J'Accuse…! La lettera dei genitori di Giulio al Presidente egiziano




 J'Accuse…! (Io accuso…!.)
Non può che venir in mente questo, leggendo il testo della lettera di Paola e Claudio, i genitori di Giulio Regeni.
Passano gli anni, i contesti storici, eppure ci si ritrova a dover vivere un qualcosa che si era letto nei libri, nei testi di storia, quell'editoriale di Zola, quella lettera aperta al presidente della Repubblica francese Félix Faure, e pubblicato il 13 gennaio 1898 dal giornale socialista L'Aurore con lo scopo netto di denunciare pubblicamente i persecutori di Alfred Dreyfus.
Così scriveva in un suo passaggio, durissimo. Zola.

La verità, la dirò io, poiché ho promesso di dirla, se la giustizia, regolarmente osservata non la proclamasse interamente. Il mio dovere è di parlare, non voglio essere complice

Sono passati tre anni. Nessuna vera collaborazione c’è stata da parte delle autorità giudiziarie egiziane e dopo l’iscrizione nel registro degli indagati, da parte della procura italiana, di cinque funzionari dei Vostri apparati di sicurezza, la procura egiziana ha interrotto tutte le interlocuzioni.
Oggi sappiano che Giulio è stato sequestrato da funzionari dei Vostri apparati di sicurezza e lo sappiamo grazie al lavoro incessante degli investigatori e dei procuratori italiani e dei nostri legali.
Lei è venuto meno alla sua promessa.
Lei, lo apprendiamo dai media, ha un potere smisurato.
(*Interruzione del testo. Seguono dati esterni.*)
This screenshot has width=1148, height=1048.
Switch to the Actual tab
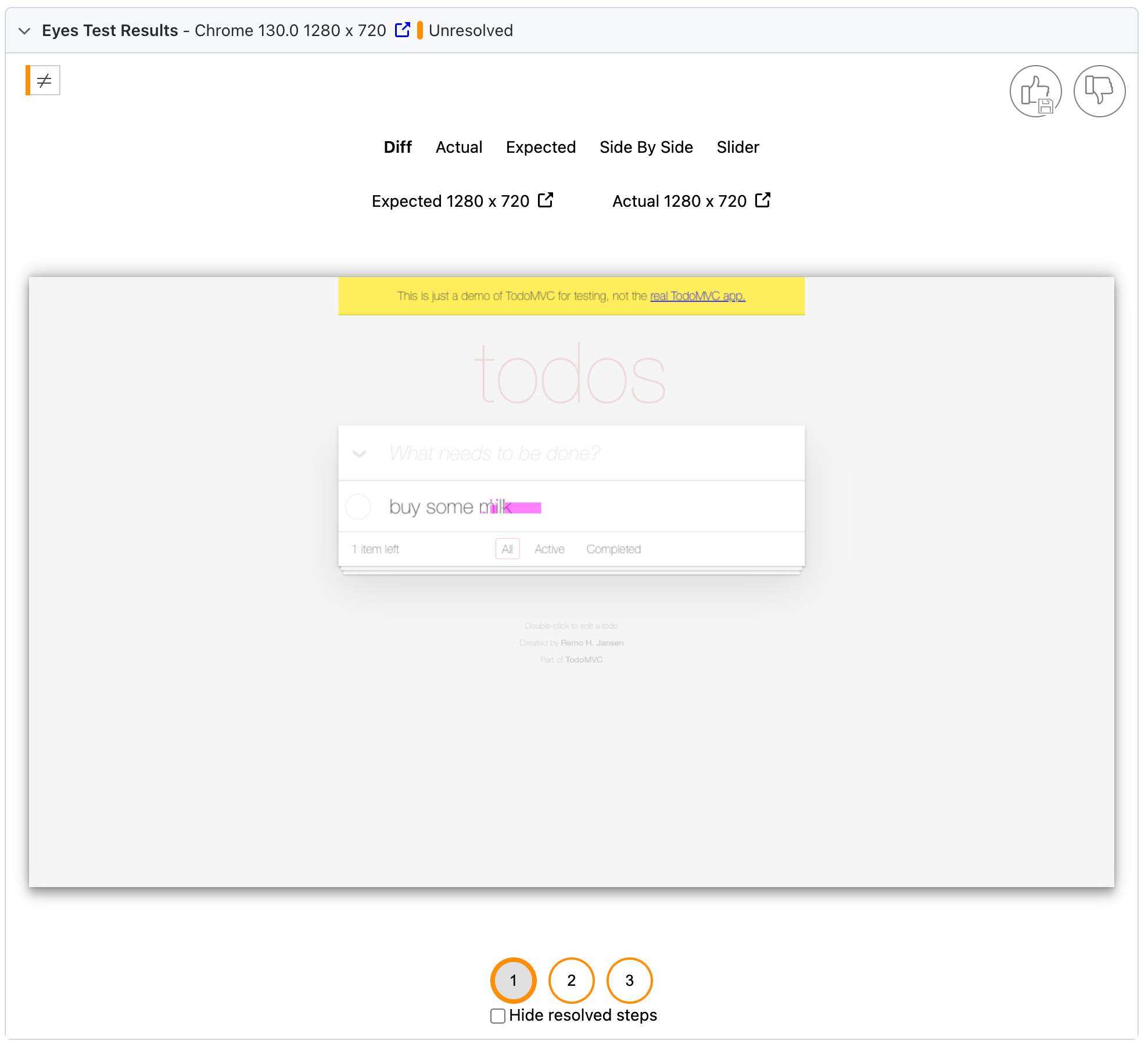click(x=459, y=147)
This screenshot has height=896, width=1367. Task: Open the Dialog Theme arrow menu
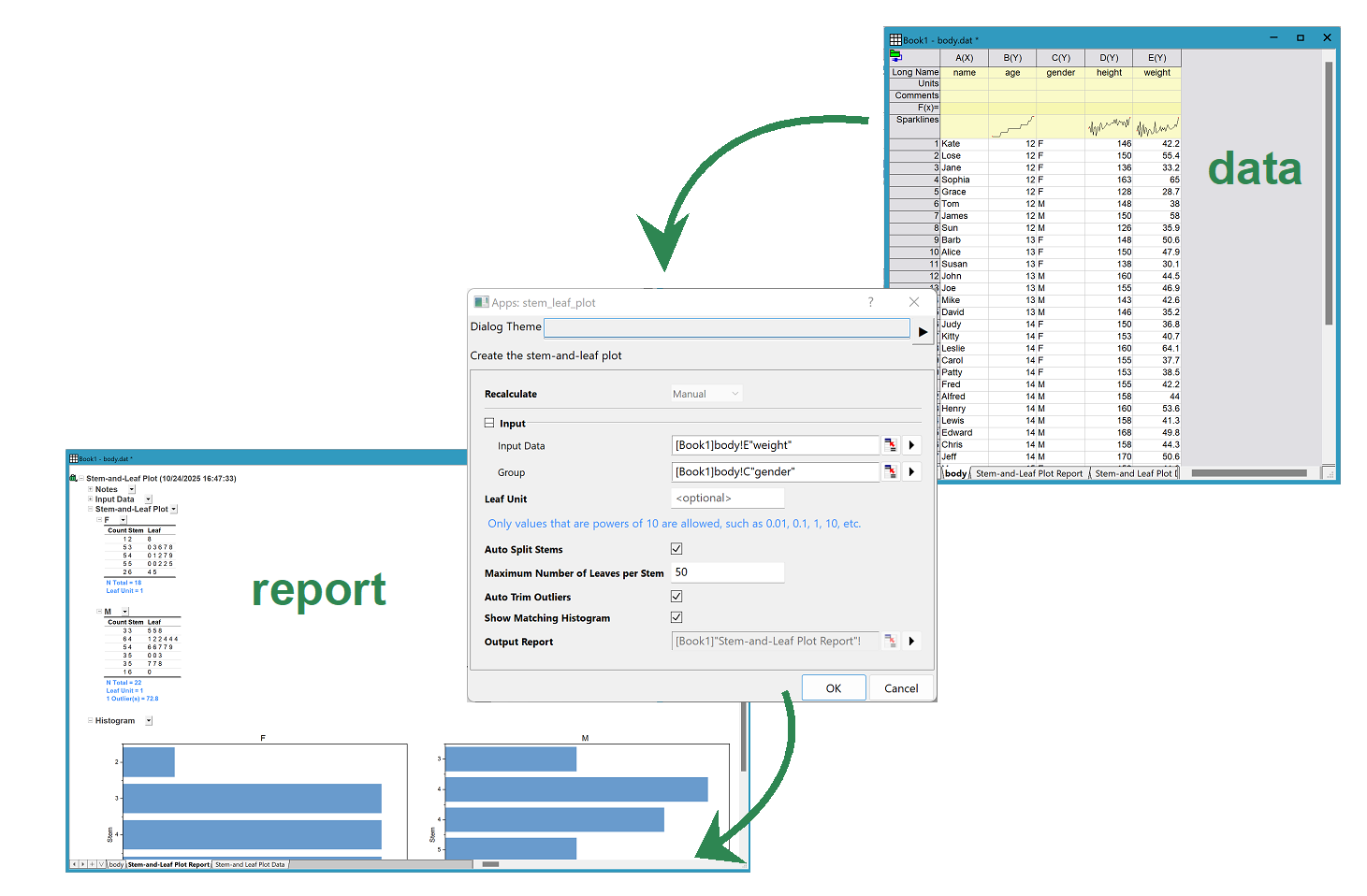tap(923, 332)
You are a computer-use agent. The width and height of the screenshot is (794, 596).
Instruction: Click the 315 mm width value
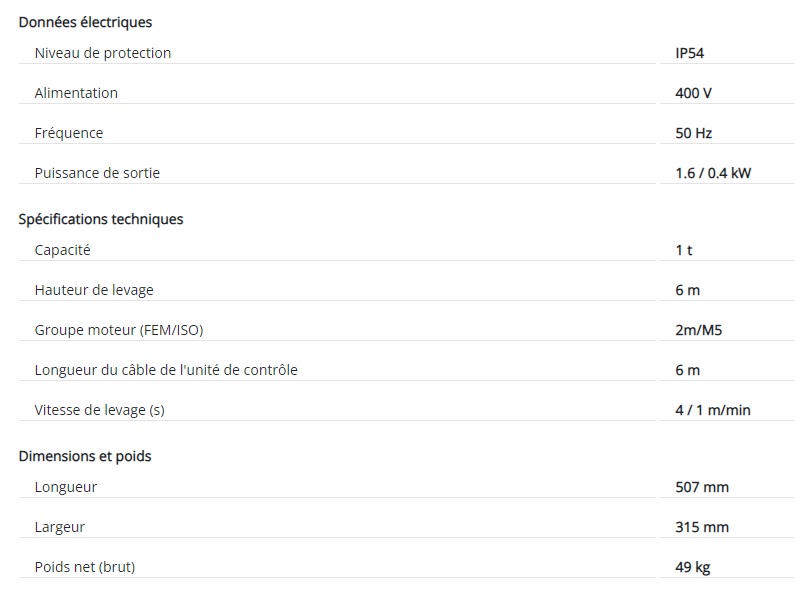702,527
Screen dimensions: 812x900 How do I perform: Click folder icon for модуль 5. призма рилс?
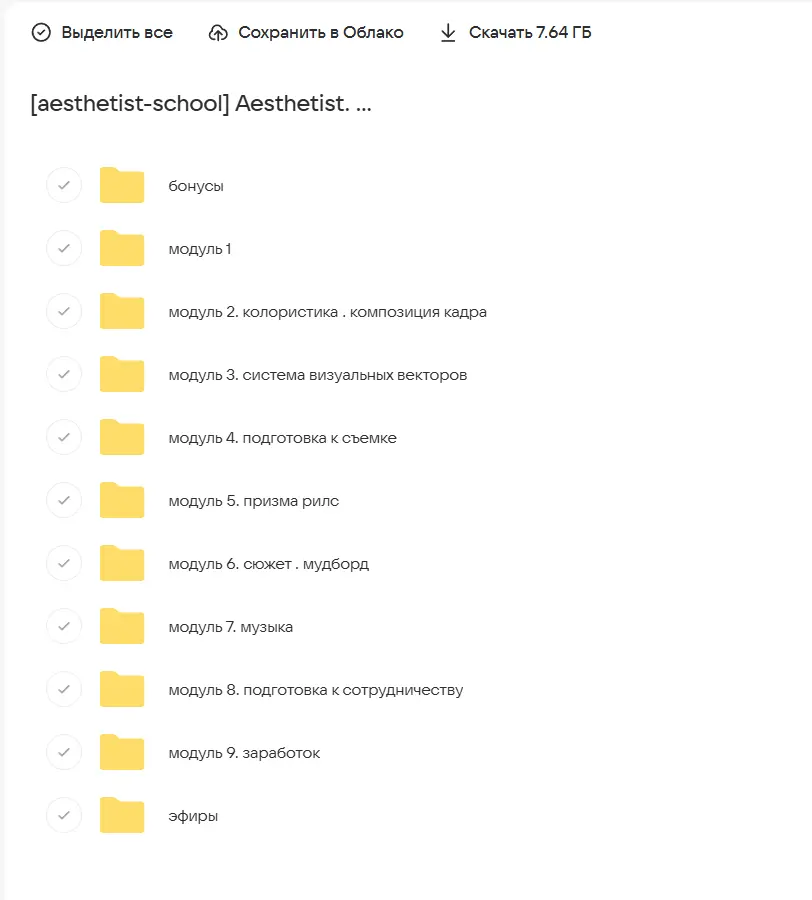click(x=122, y=501)
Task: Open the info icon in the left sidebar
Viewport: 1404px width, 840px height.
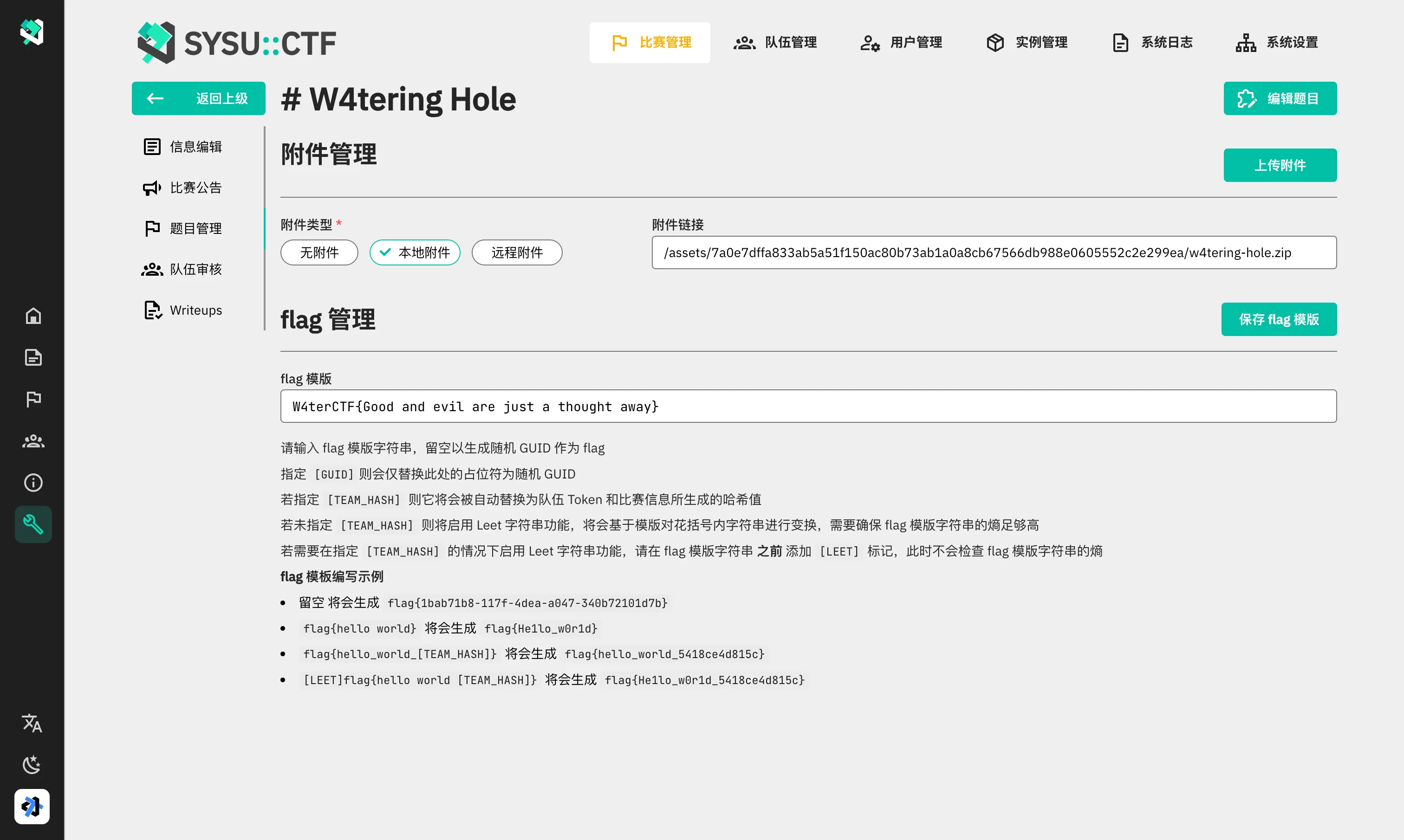Action: [x=33, y=482]
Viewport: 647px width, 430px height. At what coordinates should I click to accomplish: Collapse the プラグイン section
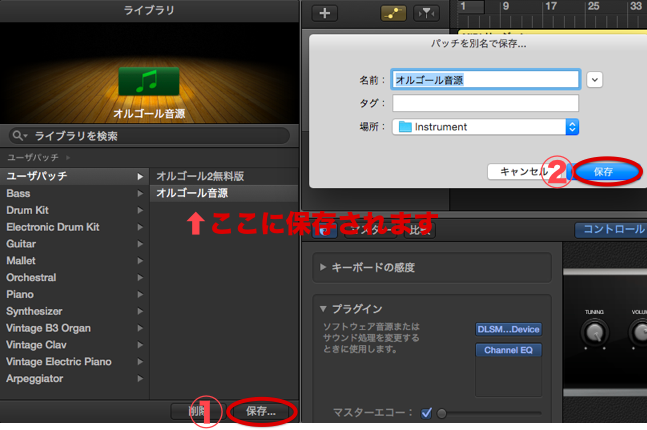tap(323, 308)
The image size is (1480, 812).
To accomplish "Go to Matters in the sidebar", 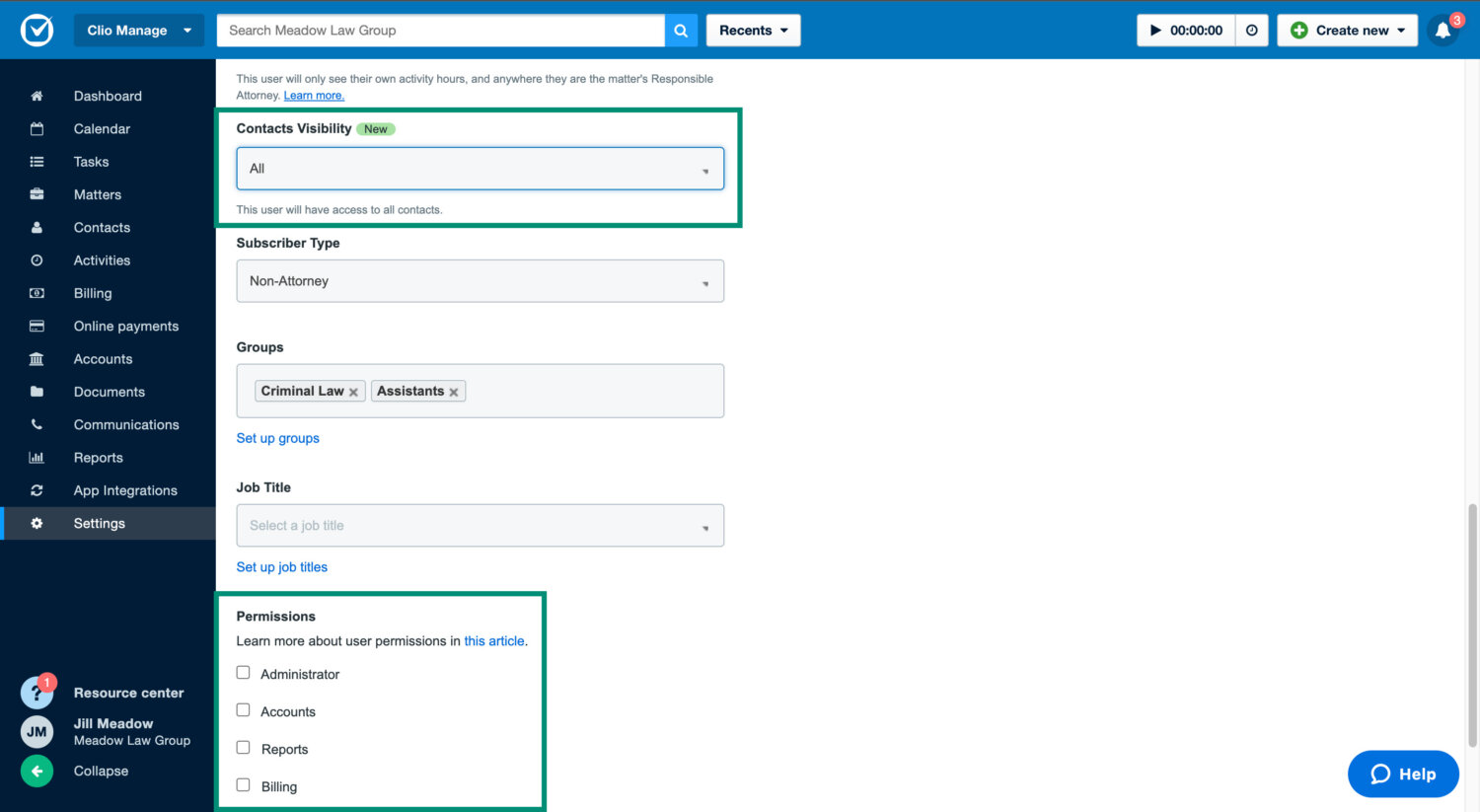I will point(97,194).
Risulta, quindi, difficile da credere che chi ha sequestrato, torturato, ucciso nostro figlio Giulio, chi ha mentito, gettato fango sulla sua persona, posto in essere innumerevoli depistaggi, organizzato l’uccisione di cinque innocenti ai quali è stata attribuita la responsabilità dell’omicidio di nostro figlio, tutte queste persone abbiano agito a Sua insaputa o contro la sua volontà.
Non possiamo più accontentarci delle sue condoglianze né delle sue promesse mancate.

Così i genitori di Giulio. Hanno dichiarato quella verità che in Egitto negano. Un durissimo affondo per non essere complici di chi nega giustizia e verità.

 Zola, concludeva, la sua lettera, in questo modo:

E l'atto che io compio non è che un mezzo rivoluzionario per accelerare l'esplosione della verità e della giustizia. Ho soltanto una passione, quella della luce, in nome dell'umanità che ha tanto sofferto e che ha diritto alla felicità. La mia protesta infiammata non è che il grido della mia anima. Che si osi dunque portarmi in assise e che l'indagine abbia luogo al più presto. Io aspetto. Vogliate gradire, signor Presidente, l'assicurazione del mio profondo rispetto.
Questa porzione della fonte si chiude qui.